(Exercise inputs begins)

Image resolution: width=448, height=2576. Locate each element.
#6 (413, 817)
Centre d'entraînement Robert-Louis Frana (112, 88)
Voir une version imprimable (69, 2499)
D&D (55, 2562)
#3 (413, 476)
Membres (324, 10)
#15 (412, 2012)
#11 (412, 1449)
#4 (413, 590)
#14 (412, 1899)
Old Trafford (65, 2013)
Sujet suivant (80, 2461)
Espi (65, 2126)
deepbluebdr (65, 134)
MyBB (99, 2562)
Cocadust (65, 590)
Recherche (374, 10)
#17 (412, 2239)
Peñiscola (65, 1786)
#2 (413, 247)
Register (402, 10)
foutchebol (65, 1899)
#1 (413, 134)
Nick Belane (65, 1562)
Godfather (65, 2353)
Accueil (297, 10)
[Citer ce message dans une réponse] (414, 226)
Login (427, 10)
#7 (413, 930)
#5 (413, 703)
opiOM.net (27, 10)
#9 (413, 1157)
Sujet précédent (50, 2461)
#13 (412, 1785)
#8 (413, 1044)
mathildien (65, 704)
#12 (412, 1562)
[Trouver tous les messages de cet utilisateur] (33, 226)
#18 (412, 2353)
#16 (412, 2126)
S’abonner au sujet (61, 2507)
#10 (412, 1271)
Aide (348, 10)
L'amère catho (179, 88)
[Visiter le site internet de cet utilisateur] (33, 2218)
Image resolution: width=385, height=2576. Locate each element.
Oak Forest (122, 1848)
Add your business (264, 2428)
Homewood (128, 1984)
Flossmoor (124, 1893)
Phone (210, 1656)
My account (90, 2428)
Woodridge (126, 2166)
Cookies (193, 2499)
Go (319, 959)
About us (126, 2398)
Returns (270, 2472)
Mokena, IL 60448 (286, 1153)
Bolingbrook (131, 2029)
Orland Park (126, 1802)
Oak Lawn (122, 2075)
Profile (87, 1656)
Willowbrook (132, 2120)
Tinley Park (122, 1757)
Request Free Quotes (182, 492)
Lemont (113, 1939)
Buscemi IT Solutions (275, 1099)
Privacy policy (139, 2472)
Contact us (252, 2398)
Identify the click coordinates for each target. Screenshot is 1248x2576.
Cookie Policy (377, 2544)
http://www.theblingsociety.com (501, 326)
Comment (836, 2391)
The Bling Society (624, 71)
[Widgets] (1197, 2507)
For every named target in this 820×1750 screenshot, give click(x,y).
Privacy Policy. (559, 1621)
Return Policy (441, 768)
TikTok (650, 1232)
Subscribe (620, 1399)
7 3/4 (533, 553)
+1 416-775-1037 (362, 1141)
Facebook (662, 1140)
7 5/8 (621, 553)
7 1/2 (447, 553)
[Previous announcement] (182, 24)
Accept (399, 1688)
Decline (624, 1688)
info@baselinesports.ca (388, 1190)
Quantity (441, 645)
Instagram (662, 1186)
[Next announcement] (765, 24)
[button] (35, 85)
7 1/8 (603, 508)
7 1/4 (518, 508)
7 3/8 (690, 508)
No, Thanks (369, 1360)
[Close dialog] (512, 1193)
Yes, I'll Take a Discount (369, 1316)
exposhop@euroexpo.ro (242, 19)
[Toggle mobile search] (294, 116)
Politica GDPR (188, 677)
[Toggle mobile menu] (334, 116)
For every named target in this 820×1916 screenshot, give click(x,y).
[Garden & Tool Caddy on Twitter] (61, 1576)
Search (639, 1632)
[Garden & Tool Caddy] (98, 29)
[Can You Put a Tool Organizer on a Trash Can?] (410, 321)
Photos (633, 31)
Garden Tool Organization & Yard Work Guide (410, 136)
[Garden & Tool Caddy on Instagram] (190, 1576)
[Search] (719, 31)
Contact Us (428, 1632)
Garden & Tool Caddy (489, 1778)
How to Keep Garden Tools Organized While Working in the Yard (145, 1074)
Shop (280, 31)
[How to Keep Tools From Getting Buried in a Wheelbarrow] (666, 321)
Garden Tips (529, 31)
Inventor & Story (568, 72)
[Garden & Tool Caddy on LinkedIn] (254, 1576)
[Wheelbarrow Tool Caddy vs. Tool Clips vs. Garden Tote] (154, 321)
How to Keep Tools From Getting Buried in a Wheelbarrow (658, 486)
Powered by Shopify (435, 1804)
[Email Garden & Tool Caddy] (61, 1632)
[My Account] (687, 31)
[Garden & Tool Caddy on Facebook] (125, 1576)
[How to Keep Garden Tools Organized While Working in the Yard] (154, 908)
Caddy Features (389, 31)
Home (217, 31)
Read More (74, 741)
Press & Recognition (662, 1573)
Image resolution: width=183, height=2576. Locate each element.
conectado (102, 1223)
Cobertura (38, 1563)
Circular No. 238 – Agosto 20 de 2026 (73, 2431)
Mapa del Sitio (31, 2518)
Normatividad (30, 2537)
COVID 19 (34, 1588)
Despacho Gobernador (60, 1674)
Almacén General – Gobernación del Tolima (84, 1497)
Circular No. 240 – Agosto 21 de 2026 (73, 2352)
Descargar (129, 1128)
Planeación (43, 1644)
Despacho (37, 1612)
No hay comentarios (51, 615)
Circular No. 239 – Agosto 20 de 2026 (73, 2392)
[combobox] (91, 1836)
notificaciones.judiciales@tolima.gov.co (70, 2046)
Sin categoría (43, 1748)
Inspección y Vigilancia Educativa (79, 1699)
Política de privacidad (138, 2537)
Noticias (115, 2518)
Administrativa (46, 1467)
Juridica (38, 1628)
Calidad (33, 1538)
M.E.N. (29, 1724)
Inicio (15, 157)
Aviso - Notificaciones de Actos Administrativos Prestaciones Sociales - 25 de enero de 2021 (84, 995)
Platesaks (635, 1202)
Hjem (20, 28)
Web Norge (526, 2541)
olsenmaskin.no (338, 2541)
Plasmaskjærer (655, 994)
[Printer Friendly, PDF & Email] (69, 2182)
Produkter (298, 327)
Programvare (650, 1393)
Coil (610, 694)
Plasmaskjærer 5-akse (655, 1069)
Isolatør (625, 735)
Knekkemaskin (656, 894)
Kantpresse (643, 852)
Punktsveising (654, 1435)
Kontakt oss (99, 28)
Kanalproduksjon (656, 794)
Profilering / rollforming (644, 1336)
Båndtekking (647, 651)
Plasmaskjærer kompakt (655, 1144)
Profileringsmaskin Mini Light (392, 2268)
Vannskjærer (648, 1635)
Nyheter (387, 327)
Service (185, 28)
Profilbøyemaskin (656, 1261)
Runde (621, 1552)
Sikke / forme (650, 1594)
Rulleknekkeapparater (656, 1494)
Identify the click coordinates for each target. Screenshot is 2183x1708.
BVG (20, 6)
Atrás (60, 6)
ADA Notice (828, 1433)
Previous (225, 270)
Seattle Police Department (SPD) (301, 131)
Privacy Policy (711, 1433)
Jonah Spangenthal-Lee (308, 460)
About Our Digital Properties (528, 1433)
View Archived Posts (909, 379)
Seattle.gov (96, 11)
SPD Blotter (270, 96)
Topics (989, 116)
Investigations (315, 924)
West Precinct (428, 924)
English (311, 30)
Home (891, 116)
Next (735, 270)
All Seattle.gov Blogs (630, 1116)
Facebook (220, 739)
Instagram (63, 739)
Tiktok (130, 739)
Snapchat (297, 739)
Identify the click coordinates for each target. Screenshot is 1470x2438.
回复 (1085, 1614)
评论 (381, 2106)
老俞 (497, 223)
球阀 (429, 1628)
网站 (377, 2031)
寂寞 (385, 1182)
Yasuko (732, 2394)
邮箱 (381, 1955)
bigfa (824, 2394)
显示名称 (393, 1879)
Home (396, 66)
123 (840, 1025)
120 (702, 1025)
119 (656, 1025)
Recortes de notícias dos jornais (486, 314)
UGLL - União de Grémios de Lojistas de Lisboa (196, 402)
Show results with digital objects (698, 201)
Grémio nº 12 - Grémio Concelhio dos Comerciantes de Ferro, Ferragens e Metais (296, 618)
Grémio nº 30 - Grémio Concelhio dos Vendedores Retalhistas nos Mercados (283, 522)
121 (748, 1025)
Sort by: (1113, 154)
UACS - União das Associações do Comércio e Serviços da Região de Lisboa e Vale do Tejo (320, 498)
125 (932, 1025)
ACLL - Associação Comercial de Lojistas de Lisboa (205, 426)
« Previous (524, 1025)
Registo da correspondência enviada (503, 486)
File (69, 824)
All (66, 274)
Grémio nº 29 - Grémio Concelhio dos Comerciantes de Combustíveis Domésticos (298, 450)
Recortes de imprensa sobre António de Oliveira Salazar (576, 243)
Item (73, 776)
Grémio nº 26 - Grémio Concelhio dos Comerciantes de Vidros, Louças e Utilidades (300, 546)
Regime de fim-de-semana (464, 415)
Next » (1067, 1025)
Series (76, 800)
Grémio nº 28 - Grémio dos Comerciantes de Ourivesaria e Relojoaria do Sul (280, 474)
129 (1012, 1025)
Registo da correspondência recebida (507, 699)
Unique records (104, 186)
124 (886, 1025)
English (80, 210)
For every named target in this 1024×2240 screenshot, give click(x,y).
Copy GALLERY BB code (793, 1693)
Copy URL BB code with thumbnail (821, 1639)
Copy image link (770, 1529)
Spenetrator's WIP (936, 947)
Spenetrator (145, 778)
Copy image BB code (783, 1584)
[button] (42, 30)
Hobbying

(Exercise inputs ends)

- Task objective: Retype, exactly and in full, the lines above from the one containing "7 3/8 (690, 508)" through the one containing "Mapa del Sitio (31, 2518)".

- Solution to this problem:
7 3/8 (690, 508)
No, Thanks (369, 1360)
[Close dialog] (512, 1193)
Yes, I'll Take a Discount (369, 1316)
exposhop@euroexpo.ro (242, 19)
[Toggle mobile search] (294, 116)
Politica GDPR (188, 677)
[Toggle mobile menu] (334, 116)
For every named target in this 820×1916 screenshot, give click(x,y).
[Garden & Tool Caddy on Twitter] (61, 1576)
Search (639, 1632)
[Garden & Tool Caddy] (98, 29)
[Can You Put a Tool Organizer on a Trash Can?] (410, 321)
Photos (633, 31)
Garden Tool Organization & Yard Work Guide (410, 136)
[Garden & Tool Caddy on Instagram] (190, 1576)
[Search] (719, 31)
Contact Us (428, 1632)
Garden & Tool Caddy (489, 1778)
How to Keep Garden Tools Organized While Working in the Yard (145, 1074)
Shop (280, 31)
[How to Keep Tools From Getting Buried in a Wheelbarrow] (666, 321)
Garden Tips (529, 31)
Inventor & Story (568, 72)
[Garden & Tool Caddy on LinkedIn] (254, 1576)
[Wheelbarrow Tool Caddy vs. Tool Clips vs. Garden Tote] (154, 321)
How to Keep Tools From Getting Buried in a Wheelbarrow (658, 486)
Powered by Shopify (435, 1804)
[Email Garden & Tool Caddy] (61, 1632)
[My Account] (687, 31)
[Garden & Tool Caddy on Facebook] (125, 1576)
[How to Keep Garden Tools Organized While Working in the Yard] (154, 908)
Caddy Features (389, 31)
Home (217, 31)
Read More (74, 741)
Press & Recognition (662, 1573)
Image resolution: width=183, height=2576. Locate each element.
conectado (102, 1223)
Cobertura (38, 1563)
Circular No. 238 – Agosto 20 de 2026 (73, 2431)
Mapa del Sitio (31, 2518)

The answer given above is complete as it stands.